Posted by: Seth on January 30, 2012 11:48 AM
Great post! I had the Matisse twice when I was at Oberlin. I also had a Renoir ink sketch and a Gerhardt Richter lithograph (different years). Christina Oberlin 2003.
Posted by: Christina on March 30, 2012 12:50 PM
Hi Ida! I've read this article by chance. I was doing some research and I found your blog. First of all, let me introduce myself. My name is Roberta, and I am an Italian girl. My friend and I are writing a sort of novel (at least we are trying to do it!) and for some reasons we chose the Oberlin College as the ideal set for our story, though we have never been there. This is the reason why we're looking for real students who attend the Oberlin College, because we think that with some help we'll be able to describe places in a more realistic way. If you (or whoever reads this)are interested in giving us some help, we'd really appreciate it. If you want to, please contact me privately on www.facebook.com/roberta.usagi.tsukino or via e-mail at forever_rebel@hotmail.it Thank you for your attention. Have a nice day!
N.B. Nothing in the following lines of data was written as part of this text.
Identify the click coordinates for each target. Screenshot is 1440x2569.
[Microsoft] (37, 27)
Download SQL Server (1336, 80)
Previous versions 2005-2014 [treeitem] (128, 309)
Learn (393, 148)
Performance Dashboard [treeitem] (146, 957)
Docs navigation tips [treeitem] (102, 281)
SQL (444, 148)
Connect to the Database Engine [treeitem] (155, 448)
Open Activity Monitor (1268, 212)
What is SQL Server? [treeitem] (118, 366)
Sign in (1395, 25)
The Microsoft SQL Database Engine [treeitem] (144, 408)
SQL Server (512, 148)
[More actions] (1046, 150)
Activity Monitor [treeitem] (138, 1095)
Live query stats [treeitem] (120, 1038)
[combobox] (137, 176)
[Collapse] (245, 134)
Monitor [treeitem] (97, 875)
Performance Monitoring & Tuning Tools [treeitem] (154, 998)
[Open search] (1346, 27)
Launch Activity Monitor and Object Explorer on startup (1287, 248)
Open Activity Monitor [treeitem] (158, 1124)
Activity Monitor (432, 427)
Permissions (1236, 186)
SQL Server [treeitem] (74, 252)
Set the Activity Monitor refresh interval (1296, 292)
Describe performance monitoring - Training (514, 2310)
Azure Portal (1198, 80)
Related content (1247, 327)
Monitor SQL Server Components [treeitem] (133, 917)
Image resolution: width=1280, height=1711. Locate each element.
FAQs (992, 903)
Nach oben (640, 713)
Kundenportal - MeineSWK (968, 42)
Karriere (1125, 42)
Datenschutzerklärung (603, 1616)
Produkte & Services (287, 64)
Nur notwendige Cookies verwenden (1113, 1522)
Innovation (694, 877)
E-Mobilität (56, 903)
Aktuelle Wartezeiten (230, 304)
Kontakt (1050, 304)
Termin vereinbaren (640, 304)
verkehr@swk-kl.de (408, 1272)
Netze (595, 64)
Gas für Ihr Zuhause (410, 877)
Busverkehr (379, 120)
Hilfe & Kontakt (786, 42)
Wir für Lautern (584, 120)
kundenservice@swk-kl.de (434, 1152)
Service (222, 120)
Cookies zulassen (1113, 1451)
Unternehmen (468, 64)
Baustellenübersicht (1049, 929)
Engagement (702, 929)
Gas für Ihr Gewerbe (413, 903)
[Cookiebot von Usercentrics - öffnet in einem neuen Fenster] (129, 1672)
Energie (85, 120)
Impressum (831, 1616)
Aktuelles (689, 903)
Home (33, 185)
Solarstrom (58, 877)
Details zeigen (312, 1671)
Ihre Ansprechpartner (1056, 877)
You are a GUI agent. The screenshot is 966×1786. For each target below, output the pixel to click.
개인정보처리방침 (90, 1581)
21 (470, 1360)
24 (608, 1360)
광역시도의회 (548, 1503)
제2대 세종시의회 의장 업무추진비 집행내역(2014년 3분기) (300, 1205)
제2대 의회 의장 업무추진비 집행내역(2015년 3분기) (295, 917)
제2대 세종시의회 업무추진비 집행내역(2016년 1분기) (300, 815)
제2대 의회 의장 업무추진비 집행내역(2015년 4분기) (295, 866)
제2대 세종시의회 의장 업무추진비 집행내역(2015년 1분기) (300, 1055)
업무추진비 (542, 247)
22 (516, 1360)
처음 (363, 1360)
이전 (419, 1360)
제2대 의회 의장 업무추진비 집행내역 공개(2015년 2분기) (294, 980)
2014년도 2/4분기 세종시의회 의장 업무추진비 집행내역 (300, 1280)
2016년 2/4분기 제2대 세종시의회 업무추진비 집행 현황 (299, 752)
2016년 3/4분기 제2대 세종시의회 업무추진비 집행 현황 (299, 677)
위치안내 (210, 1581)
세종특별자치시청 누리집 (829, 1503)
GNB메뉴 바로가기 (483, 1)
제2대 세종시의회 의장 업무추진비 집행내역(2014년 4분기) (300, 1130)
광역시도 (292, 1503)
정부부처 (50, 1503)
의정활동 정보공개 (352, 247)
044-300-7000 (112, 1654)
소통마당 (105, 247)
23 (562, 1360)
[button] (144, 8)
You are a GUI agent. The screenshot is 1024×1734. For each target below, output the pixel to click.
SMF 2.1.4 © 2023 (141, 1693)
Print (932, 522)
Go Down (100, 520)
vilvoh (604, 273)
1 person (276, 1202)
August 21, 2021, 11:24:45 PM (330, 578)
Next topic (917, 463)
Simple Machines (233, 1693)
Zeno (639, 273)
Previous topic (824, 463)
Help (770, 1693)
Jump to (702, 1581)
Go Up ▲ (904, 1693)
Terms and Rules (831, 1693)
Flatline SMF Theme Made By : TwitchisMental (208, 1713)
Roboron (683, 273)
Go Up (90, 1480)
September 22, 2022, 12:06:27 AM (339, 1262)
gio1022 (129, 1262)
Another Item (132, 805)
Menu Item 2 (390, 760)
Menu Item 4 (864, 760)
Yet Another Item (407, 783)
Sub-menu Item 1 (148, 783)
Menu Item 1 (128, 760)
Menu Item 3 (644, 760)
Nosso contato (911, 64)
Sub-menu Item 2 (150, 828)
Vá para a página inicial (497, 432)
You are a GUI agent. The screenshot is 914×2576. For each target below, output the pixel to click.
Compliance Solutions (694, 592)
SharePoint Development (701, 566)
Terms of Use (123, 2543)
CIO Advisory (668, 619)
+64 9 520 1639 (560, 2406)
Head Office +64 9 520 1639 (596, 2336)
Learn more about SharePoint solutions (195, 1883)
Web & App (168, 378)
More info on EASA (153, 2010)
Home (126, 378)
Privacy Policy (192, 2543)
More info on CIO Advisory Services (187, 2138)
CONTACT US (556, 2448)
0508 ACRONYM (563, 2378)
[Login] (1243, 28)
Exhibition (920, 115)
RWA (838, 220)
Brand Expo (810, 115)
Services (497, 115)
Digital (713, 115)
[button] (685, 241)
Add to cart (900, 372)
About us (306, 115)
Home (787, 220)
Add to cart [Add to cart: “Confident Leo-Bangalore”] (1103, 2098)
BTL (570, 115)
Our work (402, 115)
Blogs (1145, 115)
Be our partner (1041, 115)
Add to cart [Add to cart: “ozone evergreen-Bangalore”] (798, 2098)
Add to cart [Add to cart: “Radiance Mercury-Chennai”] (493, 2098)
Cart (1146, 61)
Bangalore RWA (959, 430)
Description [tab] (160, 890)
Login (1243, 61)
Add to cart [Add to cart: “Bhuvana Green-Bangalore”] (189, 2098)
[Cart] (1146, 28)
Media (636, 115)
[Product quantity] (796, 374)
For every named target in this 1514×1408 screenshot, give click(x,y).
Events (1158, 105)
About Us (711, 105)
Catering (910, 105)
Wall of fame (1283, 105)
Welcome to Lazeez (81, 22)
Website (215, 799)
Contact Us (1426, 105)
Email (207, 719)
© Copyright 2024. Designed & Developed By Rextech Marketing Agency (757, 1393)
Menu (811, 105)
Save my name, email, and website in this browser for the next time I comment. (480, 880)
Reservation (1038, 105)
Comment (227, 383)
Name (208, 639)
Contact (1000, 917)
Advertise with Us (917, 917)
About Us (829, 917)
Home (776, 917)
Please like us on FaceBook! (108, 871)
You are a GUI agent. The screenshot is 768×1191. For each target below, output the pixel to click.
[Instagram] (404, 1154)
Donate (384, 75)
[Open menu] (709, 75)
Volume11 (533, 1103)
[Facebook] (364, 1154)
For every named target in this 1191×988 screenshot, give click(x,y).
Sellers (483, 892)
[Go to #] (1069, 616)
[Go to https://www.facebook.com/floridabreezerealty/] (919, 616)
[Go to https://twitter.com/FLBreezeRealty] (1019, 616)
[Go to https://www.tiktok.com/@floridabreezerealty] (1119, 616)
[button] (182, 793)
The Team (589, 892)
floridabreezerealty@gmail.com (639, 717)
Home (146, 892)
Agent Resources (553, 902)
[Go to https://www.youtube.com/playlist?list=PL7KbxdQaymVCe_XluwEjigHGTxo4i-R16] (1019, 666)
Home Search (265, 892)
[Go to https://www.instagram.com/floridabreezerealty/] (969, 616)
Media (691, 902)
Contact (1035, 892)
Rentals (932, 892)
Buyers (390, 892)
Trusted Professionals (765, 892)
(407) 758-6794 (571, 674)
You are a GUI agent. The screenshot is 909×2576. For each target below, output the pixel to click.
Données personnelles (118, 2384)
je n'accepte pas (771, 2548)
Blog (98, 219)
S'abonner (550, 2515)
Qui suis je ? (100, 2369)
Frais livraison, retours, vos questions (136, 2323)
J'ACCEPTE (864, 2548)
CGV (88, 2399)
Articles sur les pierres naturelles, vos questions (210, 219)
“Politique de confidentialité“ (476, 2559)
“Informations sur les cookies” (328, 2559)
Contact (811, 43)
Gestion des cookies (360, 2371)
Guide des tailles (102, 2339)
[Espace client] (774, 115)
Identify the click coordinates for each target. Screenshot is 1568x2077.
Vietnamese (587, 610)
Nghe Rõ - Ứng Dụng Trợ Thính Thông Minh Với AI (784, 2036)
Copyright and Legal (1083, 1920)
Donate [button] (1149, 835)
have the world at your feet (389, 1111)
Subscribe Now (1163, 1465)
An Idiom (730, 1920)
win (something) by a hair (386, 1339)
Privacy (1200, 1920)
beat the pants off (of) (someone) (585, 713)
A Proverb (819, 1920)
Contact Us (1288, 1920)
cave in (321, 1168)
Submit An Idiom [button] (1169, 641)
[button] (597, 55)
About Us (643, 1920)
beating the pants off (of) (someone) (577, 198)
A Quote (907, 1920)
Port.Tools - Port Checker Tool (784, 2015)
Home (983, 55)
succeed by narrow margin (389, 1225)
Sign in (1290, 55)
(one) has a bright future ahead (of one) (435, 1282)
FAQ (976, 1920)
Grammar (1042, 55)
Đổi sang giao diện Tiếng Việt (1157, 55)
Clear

Posted by: Roberta on May 17, 2012 2:34 PM
I was blessed to live in that wonderful room twice! In my sophomore year, 1964-65, with my roommates Sally Howlett and Stefanie Gutieri, and then again in spring semester of 1967, with Sally and Pam Mainardi. (I don't think Stef's name was drawn that year.) It was wonderful. We took turns living in the 3 different rooms in differing arrangements, and then for a while had the tower part set aside just to enjoy. We did not have the system for borrowing art, so we made our own, and decorated the tower with lovely things and fantastic music (I recall I put a Spell on You, by Screaming Jay Hawkins, and Jimmy Reed, and so much more), and just enjoyed the peace and beauty it offered. In 2017, at our 50th reunion, Sally and I visited the room, where the current resident was very gracious in allowing us to come in and look around, and remember.
What a treat to read about the pleasure others have gained from our great tower room.